Evaluation of Beneficial Insect Habitat for Organic Farms
Data were collected in 2004 for a project to study the value of beneficial insect habitats that are increasingly being employed by growers on organic farms in the South. There are few data to support farmers in their attempts to increase natural control of pest insects, resulting in a scarcity of guidelines. Some growers are developing their own beneficial insect habitat based on anecdotal information, while others are turning to purchased habitat seed mixtures. While these commercial mixtures appear to offer some of the life sustaining resources needed by beneficial insects there are no data demonstrating seed quality, growth, beneficial insect attraction, or value to nearby crops in the southern United States. The objectives of this project are to 1) examine the purity, germination and on-farm growth characteristics of these commercial seed blends; 2) determine what insects (beneficial or otherwise) are attracted to select cut flower crops, cover crops, and commercial beneficial seed blends, and 3) to construct and evaluate a simple beneficial insect habitat based on existing literature. Composition of samples examined for objective 1 was variable, and often included weed seeds. Germination of the seeds under lab conditions was also variable, with some seeds not germinating because of previous insect damage. Samples collected to satisfy objective 2 indicate that a wide variety of insects are attracted to the seed mixes studied. Although these samples are still being processed, preliminary examination indicates significant differences in species and numbers of insects attracted to the various plant mixes. These insects fell into a variety of feeding categories, and in some cases, most were not beneficial. One interesting portion of this study examined night-flying pests such as hornworm and fruitworm moths. One of the commercial mixes actually had plants with flowers that were extremely attractive to these pest insects, thus potentially creating greater pest problems. The experiment conducted to satisfy the third objective showed no differences in pest numbers, crop damage or yield.. It also revealed no difference in parasitism or predation of fruitworm eggs or hornworm larvae between the plots with commercial habitat surrounding them and the plots with no habitat.

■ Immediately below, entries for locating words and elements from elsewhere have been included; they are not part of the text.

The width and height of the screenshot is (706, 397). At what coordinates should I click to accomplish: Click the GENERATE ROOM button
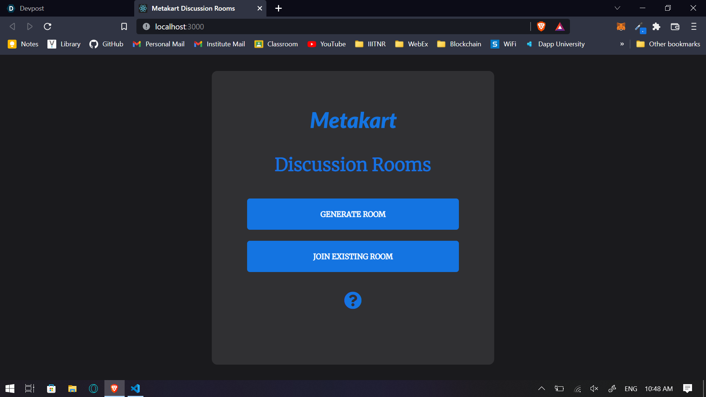click(x=353, y=214)
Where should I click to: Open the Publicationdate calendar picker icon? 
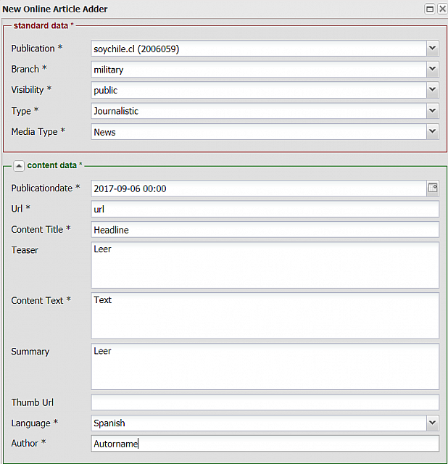433,189
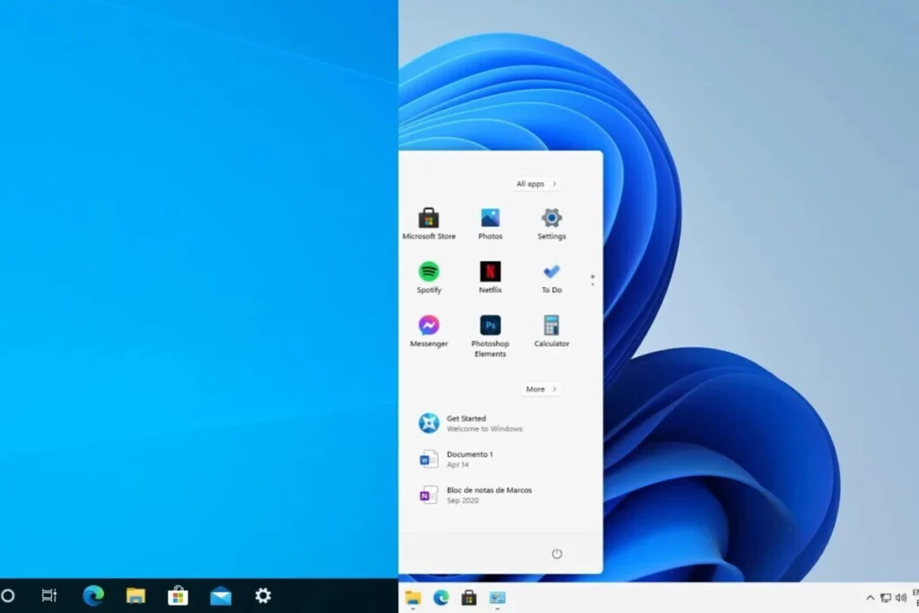The width and height of the screenshot is (919, 613).
Task: Open Microsoft Store from the Start menu
Action: (428, 219)

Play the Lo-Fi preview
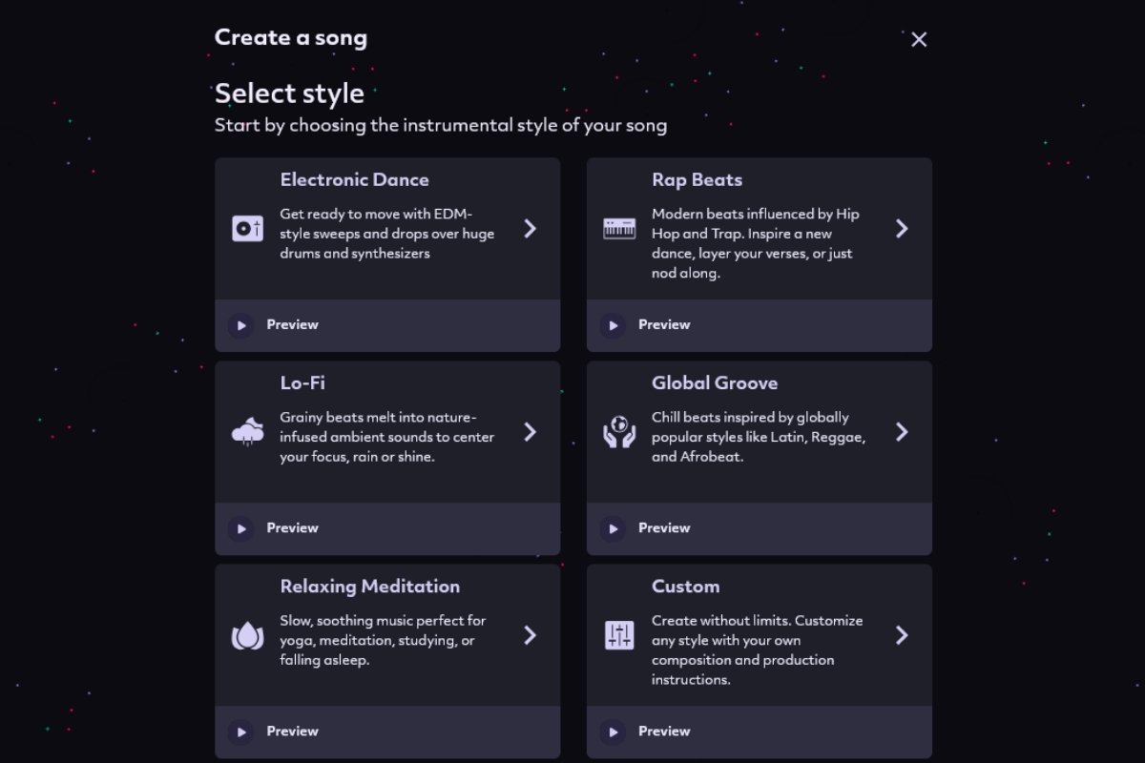[241, 528]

1. To evaluate commercially available beneficial insect seed mixtures for purity, composition, and germination rates.
2. To monitor the communities of insects, both beneficial and otherwise, attracted to commonly planted cut flowers and cover crops on organic farms
3.Based on currently available literature, construct and evaluate a simple beneficial insect habitat designed to attract and build populations of Trichogramma wasps and Cotesia congregata, well-known parasitoids of eggs and larvae, respectively, of tomato fruitworms and hornworms.
Accomplishments to Satisfy Objective 1: Composition of samples examined for objective 1 was variable, and often included weed seeds. Germination of the seeds under lab conditions was also variable, with some seeds not germinating because of previous insect damage. The germination and purity data are currently being analyzed. A field study looking at season-long growth characteristics of selected commercial beneficial insect habitats is currently underway.
Accomplishments to Satisfy Objective 2: A very wide variety of insects were attracted to the different plant mixes studied. Although these samples are still being processed, preliminary examination indicates significant differences in species and numbers of insects attracted to the various mixes. These insects had a wide range of feeding behaviors. These included beneficial insects such as predators, parasitoids, and pollinators, but also plant feeding pest insects, as well as predators and parasitoids of beneficial insects. In addition to insects attracted to the plants during daylight, we also looked at insects attracted at night. Some of the flowers present in the study plots were highly attractive to night-flying pests such as hornworm and fruitworm moths.
Accomplishments to Satisfy Objective 3: A field experiment to determine if surrounding tomato plots with beneficial insect habitat had any effect on the activity of beneficial insects and pests. A commercial beneficial insect habitat seed mix was used in the study. Plants were started in the greenhouse and transplanted to the field to create an optimal mix of plants, rather than depending on germination and growth in the field.. The beneficial insects primarily examined were Trichogramma wasps and Cotesia congregata, well-known parasitoids of eggs and larvae, respectively, of tomato fruitworms and hornworms. The data have not yet been analyzed. Data on pest numbers, crop damage and yield were also collected, but have not yet been analyzed.
Impacts and Contributions/Outcomes
This ongoing work has already produced information that will ultimately provide organic growers with sorely needed information on insect management. Specifically, it will begin to provide organic growers with guidance on selecting commercial beneficial habitat seed mixes, cut flowers, and cover crops to influence both beneficial and pest insect populations on their farms.